The technological advances made in the recent years have moved beyond the conventional research and design framework that used to singularly focus on the problem at hand and resolve it using the best approaches within the same field. Current systems cater for crossbridges across disciplines for problem solving, a process that creates multiple opportunities toward sustainable and cutting-edge innovations. This design of inter-relationality across dimensions has served well in developing modern techniques such as the use of brain waves to understand human behavior and similar methods toward the introduction of machine learning (ML) stemming from artificial intelligence (AI). This has also led to popular and insightful methods such as brain-computer interfaces (BCI) that are gaining much momentum especially in modern medicine. However, much needs to be done in the field of neurosciences and computer systems to exploit the resources for their respective progression and nurture the existing ecosystem. This chapter will provide an overview of a “DNA model” concept that shows the relative interdependence of brain sciences and computer systems in research and unravel unexplored areas for probing scientists.

1.1 Demystifying the brain

The mammalian brain is arguably the most complex organ of the body with over 100 billion neurons and glial cells which are scattered across the lobes for specific functionality. The neurodevelopmental process consists of multiple stages inclusive of migration, differentiation, maturation, synaptogenesis, pruning, and myelination, among others, which provides the basis for brain development [1]. ML and AI are overlap constructs of neurocomputing, which can be said to be founded on principles of synaptogenesis, a biological process forming the basis of signal integration at the brain level. In a simplistic overview, the mammalian body responds to the environment based on a sensory input integrated at the neuronal level to trigger relevant output. This is also reflected in the decision-making process, whereby the brain computes multiple scenarios for comparison based on the information crunched in different brain regions before initiating the action for the desired value [2]. Applicability of this type of brain process has been made possible using modern noninvasive neuroimaging techniques such as electroencephalograms (EEGs), enabling the visualization and patterning of brain activity for informed decisions. Research by Poli et al. (2013) [3] has effectively demonstrated such applicability of BCI using a neuroscience platform to enhance noncommunicative group-based decision-making process solely relying on a supervised machine learning platform with an eightfold cross-validation approach. Although at its embryonic stage, this type of research can be further exploited in real-life settings to exclude the argumentative part and enhance the time taken for group-based decision-making process.

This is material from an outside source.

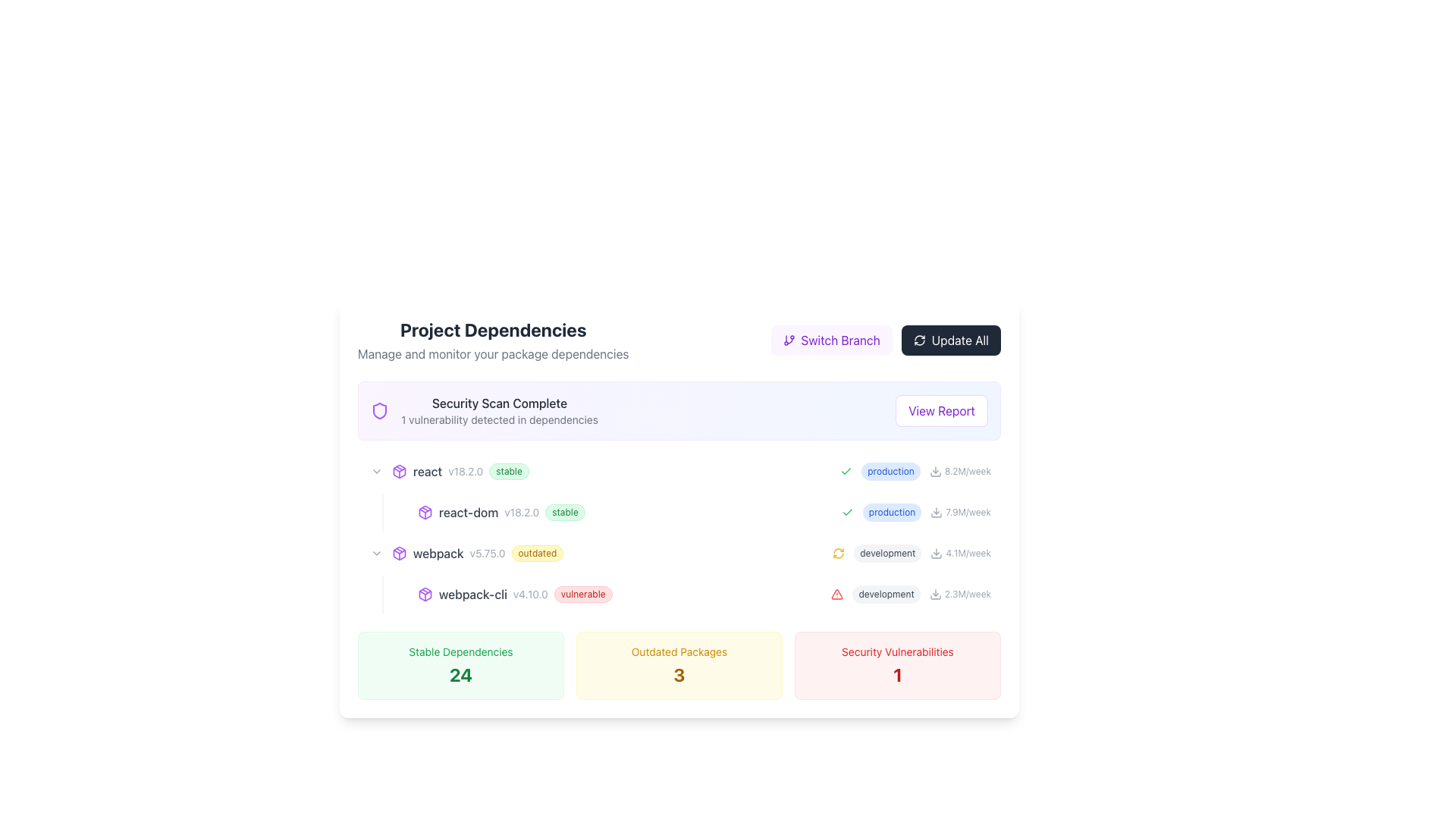 This screenshot has width=1456, height=819. Describe the element at coordinates (537, 553) in the screenshot. I see `the small, rounded rectangular badge with a yellow border and background that contains the text 'outdated', located to the right of 'v5.75.0' in the 'Project Dependencies' section` at that location.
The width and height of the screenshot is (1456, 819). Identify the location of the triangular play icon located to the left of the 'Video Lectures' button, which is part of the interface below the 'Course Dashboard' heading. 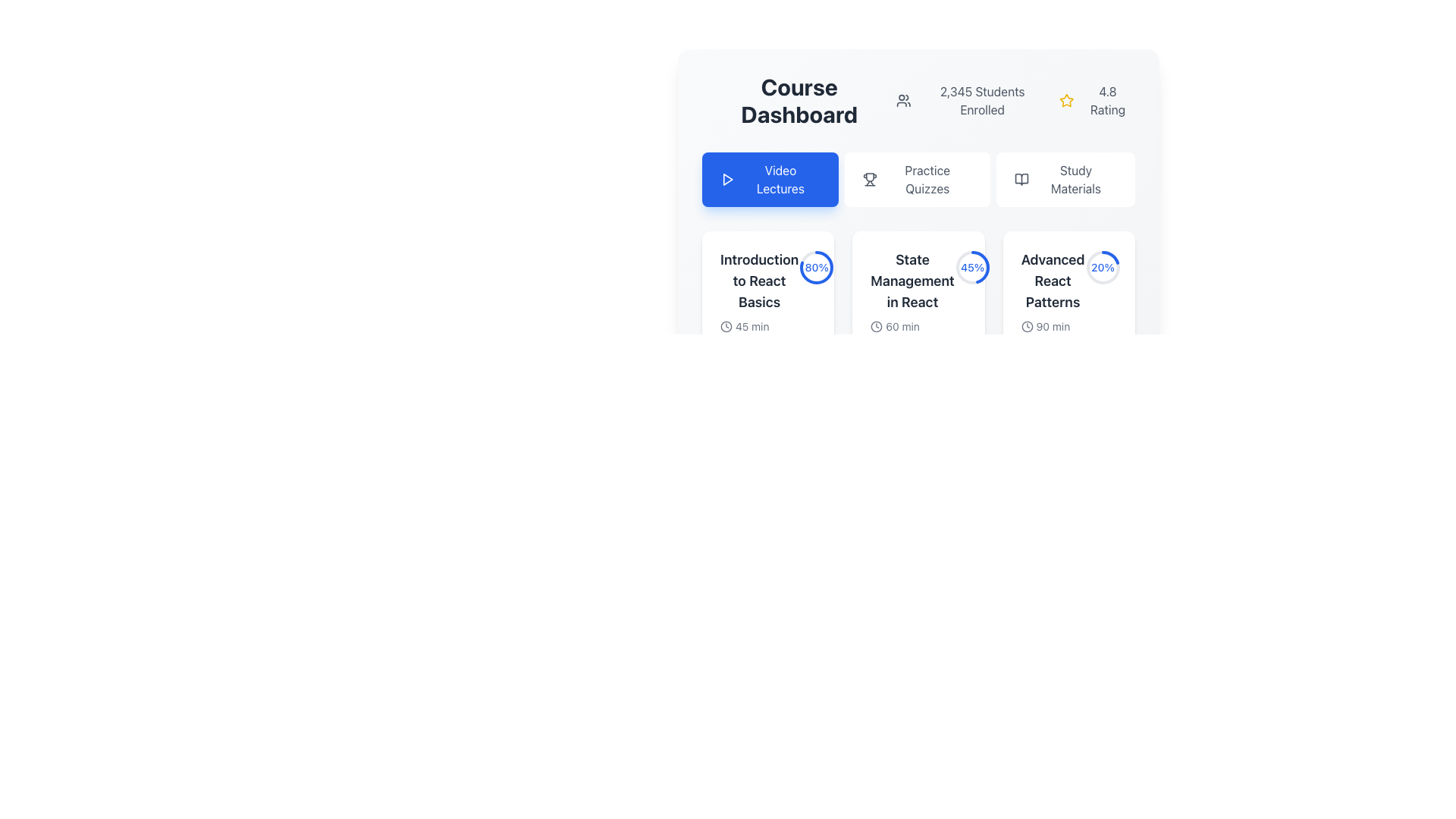
(728, 178).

1.2 Brain circuitry and artificial neural networks

Brain circuitry, i.e., the synaptic connectivity of individual neurons in one or more brain regions, is vital for a potent signal integration and transmission. Similarly, neuronal interaction via synapses has been shown to be critical for memory recall and learning, via recurrent signal generation at those areas of connectivity [4, 5]. This is comparable to the application of artificial neural networks (ANN) using soft fuzzy logic to compute multiple variables to autonomously generate tailored solutions based on adaptability as well as the governance of signal transmission via weights, a feature that to a certain extent mimics synaptic plasticity of the brain in memory formation and recall [6, 7]. The crossbridge between neurosciences and computer systems is not only reflected in the setup/programming of the system but also in terms of information being fed in real time for fine-tuning of outputs. Using supervised learning algorithms such as the back-propagation algorithms is necessary to assist in marginalizing the gap between expected and actual outputs and render information parsing and predictability meaningful [8]. This physiologic term is termed as the feedback loop system enabling the correction of any deviations at the systemic level or normalization of neuromodulatory signals via neurofeedback systems. Interestingly, ANN also recreates a biological neuronal system via its “artificial firing at the nodal region” akin to action potentials, mediating passage of signals downstream for a source to its effector region [9]. This feed-forwarding process in artificial setups also termed as axonal saltatory conduction in the brain has been found to be efficient for the speed of signal transmission.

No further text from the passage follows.